@farmerman,
It is self-evidently what you do from you having done it but it seems a trifle forced from it having been done simply for the doing it's sake.
There was no attempt to answer the question which related to any sacrifice Mr Springsteen might be called upon to make in order to dedicate one of his gigs to the hero of this thread who seems, from what little I know, his being dead before I heard of him, to have specialised in pandering to that audience which is drawn towards ruthless, predatory violence and a mawkish, sentimentality sufficiently squishy to curl the toes of any jaded intellectual.
Perhaps you are an admirer of Mr Springsteen and are uneasy, possibly upset, at any hints that he might be dedicating his show to the deceased in the service of personal aggrandizement.
My question had nothing to do with myself or Mr Dylan.
* Doesn't that "z" look so vulgar?

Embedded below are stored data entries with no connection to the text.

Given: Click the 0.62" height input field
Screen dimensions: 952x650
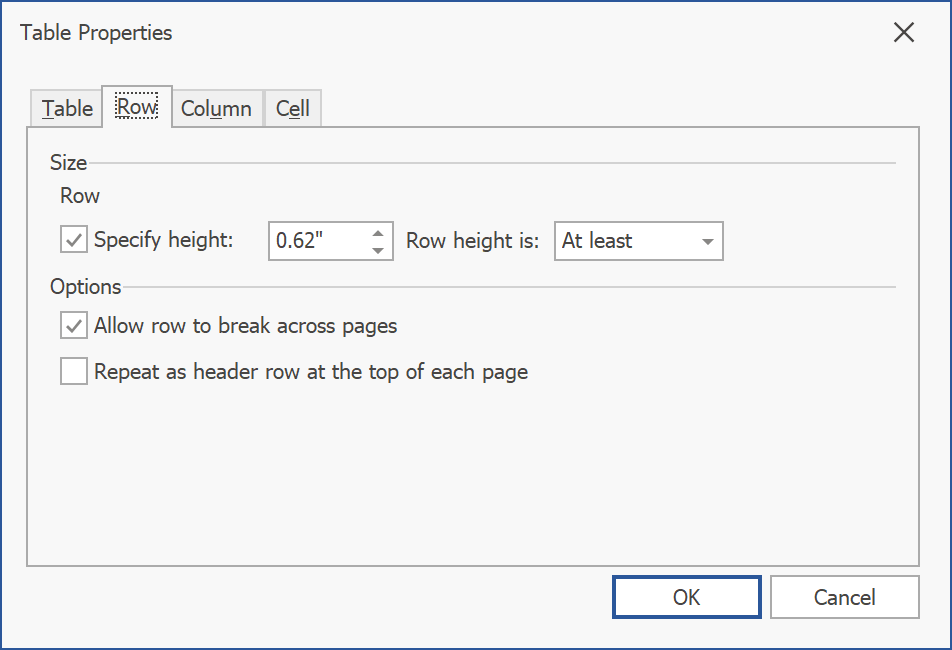Looking at the screenshot, I should (x=315, y=241).
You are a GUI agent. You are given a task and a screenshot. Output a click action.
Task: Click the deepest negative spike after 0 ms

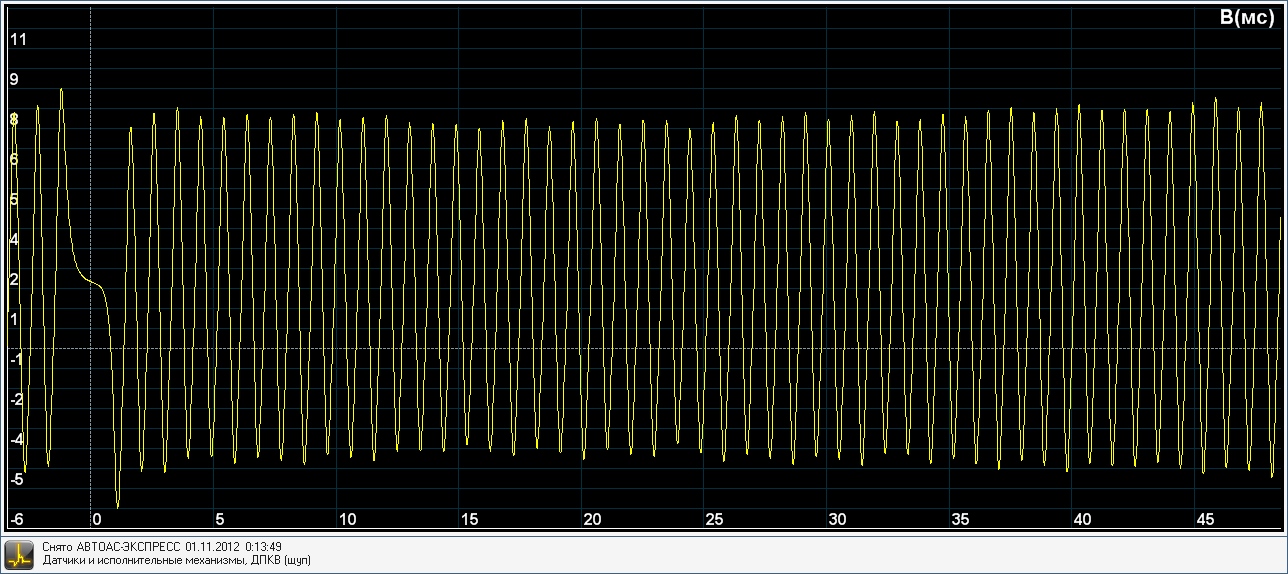tap(118, 505)
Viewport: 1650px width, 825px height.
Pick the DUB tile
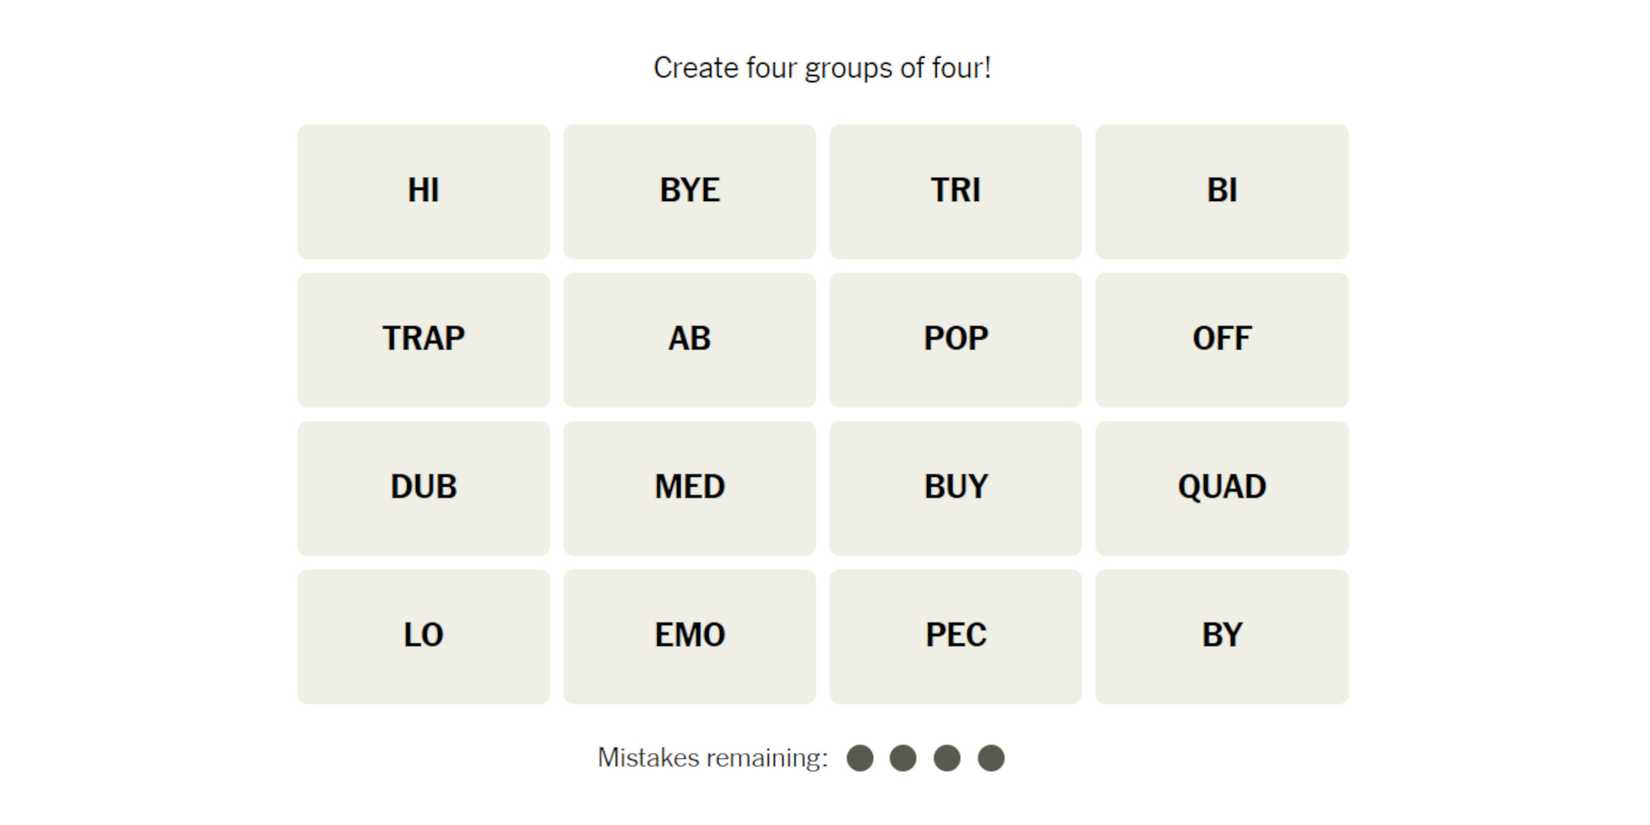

It jars the literary sensibility of one with such a delicate aesthetic as I own to. It is not unlike a turd on a freshly laundered tablecloth.
It has struck me before that it was originally a typo due to "s" and "z" being in such close proximity on the keyboard, became a fad in elegant circles, and finally established as the finished form.
I always study typos for a few moments before correcting them, as I know you do and with such charming results.
I was once writing to the Feature's Editor of a respected newspaper regarding the heavily subjective bias she was presiding over in relation to the intercourse between the sexes and I typed "feeture" instead of "feature" by mistake. Looking at this typo I realised that "ture" and "chewer" were close homonyms. In a flash I had "feechewer" which I have used ever since for happenings which are only happening because fees are being chewed. Which covers a wide space of ground.
I sometimes use "feech" if I'm feeling fancifully flippant.